(Task prompt):
Quote the records from the line with "Show info for" up to and including the line with "click(65, 465)", reproducing each line word for word.

Rows of pointing data:
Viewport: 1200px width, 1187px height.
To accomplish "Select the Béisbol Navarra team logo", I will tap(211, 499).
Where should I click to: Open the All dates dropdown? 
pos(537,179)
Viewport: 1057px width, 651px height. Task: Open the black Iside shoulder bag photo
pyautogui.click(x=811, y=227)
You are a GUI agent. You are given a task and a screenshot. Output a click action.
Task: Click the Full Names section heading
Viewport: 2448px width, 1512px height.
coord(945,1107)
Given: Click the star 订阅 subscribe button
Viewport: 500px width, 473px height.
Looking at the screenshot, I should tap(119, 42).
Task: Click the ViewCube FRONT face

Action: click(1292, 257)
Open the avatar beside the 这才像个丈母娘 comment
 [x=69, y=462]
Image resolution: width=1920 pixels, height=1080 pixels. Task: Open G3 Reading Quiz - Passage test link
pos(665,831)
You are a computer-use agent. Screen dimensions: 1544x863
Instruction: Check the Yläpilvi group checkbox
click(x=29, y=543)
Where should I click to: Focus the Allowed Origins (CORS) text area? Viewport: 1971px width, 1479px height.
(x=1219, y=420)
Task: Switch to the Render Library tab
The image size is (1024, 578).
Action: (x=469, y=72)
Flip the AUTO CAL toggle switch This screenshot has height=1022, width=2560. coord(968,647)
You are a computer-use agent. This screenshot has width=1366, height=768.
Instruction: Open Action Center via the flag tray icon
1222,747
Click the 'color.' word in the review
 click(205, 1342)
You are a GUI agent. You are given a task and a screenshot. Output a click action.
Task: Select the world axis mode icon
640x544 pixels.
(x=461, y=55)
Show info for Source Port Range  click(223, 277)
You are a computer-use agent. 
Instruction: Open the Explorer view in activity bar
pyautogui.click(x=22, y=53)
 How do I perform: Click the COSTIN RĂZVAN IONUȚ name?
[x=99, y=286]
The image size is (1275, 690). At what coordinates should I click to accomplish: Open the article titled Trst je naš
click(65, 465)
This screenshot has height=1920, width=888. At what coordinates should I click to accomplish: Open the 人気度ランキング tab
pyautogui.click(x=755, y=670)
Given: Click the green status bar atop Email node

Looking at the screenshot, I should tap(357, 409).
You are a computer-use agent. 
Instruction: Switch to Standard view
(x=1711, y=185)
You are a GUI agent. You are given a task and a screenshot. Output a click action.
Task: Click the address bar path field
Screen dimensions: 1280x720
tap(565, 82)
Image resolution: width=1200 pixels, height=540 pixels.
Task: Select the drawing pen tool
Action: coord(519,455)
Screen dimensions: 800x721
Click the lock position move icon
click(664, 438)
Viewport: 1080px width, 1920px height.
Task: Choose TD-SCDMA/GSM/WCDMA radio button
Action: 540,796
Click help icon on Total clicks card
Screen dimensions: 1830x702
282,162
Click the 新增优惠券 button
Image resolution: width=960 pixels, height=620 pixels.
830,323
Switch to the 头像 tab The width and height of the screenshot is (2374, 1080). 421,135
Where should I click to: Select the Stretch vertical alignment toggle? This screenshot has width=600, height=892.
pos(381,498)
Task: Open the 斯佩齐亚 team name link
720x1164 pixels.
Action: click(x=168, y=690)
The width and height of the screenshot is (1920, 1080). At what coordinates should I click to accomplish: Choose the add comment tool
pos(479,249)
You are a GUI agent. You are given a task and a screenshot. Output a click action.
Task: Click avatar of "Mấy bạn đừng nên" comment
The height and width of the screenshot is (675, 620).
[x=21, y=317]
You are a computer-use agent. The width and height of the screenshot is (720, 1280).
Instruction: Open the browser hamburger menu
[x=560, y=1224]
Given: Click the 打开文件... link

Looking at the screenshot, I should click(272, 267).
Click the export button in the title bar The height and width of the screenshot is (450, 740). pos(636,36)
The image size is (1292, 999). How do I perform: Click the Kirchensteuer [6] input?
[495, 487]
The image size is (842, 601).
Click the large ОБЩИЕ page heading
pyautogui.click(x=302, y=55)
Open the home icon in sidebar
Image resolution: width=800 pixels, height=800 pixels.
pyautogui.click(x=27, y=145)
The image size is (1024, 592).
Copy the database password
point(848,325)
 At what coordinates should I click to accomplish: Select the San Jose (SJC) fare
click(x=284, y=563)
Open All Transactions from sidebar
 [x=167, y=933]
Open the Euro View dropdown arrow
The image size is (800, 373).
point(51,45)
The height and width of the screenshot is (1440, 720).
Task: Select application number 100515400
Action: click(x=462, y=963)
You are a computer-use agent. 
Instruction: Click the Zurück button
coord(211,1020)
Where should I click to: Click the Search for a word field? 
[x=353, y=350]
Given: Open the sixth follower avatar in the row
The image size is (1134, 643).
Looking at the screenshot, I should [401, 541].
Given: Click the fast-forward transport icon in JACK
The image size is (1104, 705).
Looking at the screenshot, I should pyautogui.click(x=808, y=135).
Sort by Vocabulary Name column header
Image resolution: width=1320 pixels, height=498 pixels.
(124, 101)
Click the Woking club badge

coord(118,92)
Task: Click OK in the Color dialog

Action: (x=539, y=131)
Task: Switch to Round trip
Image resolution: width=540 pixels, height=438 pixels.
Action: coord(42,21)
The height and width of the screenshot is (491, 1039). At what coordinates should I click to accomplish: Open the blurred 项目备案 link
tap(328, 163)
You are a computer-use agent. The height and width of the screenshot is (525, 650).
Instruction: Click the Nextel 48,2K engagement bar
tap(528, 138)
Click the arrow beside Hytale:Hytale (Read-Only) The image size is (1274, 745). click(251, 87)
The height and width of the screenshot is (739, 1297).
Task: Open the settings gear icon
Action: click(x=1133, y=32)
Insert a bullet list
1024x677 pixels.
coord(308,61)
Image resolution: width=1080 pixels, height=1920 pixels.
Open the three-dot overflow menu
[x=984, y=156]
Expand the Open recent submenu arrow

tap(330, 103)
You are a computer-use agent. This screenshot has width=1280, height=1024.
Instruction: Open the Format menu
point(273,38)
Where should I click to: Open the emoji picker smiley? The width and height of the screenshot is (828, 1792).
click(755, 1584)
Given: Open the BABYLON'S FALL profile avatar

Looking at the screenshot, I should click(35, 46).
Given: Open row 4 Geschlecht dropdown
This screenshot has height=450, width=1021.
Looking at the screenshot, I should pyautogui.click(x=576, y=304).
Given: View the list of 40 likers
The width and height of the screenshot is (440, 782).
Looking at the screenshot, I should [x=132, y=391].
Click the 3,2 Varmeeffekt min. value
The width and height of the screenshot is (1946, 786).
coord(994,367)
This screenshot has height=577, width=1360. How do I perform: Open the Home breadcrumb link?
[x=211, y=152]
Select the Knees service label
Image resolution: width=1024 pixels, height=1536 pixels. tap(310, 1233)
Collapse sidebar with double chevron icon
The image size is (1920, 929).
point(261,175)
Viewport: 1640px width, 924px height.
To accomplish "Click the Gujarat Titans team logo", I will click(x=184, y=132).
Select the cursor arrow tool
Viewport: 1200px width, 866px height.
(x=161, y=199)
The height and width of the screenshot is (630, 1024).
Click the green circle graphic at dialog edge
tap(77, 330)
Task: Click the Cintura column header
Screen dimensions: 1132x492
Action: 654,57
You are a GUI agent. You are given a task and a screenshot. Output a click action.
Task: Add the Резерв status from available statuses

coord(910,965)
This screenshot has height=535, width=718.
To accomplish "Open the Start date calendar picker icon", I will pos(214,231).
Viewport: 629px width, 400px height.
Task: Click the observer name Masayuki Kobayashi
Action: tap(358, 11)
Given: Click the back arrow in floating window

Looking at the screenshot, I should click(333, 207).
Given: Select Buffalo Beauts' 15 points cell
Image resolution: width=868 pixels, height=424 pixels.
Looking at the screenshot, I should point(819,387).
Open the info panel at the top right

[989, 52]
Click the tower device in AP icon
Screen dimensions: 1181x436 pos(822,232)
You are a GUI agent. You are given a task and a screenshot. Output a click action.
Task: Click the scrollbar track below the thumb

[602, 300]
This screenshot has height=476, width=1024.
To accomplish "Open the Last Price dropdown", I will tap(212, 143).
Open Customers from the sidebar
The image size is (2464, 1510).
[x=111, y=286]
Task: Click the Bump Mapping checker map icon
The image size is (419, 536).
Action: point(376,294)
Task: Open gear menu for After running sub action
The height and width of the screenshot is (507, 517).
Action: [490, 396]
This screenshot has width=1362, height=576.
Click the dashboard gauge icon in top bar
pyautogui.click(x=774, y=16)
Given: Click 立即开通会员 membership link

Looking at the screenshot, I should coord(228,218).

(Answer to this task):
Show info for Source Port Range  click(223, 277)
You are a computer-use agent. 
Instruction: Open the Explorer view in activity bar
pyautogui.click(x=22, y=53)
 How do I perform: Click the COSTIN RĂZVAN IONUȚ name?
[x=99, y=286]
The image size is (1275, 690). At what coordinates should I click to accomplish: Open the article titled Trst je naš
click(65, 465)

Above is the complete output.